§ Assignment
Copy out each line in the listing below where the word "computer" appears.

§ Information supplied

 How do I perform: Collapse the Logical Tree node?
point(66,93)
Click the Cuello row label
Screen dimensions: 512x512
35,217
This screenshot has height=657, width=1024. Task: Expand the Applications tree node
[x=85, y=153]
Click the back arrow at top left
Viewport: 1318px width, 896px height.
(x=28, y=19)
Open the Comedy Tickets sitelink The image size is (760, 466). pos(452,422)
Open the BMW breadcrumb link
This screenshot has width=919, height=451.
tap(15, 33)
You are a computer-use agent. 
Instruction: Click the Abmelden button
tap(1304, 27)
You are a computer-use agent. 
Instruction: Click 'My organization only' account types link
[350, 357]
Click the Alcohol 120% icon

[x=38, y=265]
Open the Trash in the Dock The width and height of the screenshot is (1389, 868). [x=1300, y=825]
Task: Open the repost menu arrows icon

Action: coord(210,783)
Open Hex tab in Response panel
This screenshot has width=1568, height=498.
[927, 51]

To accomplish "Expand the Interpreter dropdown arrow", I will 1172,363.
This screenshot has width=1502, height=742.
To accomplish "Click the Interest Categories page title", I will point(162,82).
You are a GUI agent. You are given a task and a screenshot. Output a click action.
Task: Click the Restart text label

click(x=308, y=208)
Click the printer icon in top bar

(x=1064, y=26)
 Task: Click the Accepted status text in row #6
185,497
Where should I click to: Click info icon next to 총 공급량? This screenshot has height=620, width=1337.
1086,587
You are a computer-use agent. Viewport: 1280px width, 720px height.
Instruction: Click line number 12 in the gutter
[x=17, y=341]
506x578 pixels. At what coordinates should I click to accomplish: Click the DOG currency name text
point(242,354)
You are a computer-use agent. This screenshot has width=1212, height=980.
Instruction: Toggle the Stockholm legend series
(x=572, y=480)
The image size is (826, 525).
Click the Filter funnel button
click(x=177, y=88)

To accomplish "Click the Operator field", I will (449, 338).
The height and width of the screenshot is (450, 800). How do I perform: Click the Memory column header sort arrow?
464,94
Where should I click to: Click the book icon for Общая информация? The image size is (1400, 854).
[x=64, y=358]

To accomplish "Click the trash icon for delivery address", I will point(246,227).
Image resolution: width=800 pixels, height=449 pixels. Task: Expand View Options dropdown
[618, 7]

§ Answer below
You are a computer-use agent. 
You are a computer-use agent. 
You are a computer-use agent. Viewport: 1280px width, 720px height.
You are a computer-use agent. This screenshot has width=1212, height=980.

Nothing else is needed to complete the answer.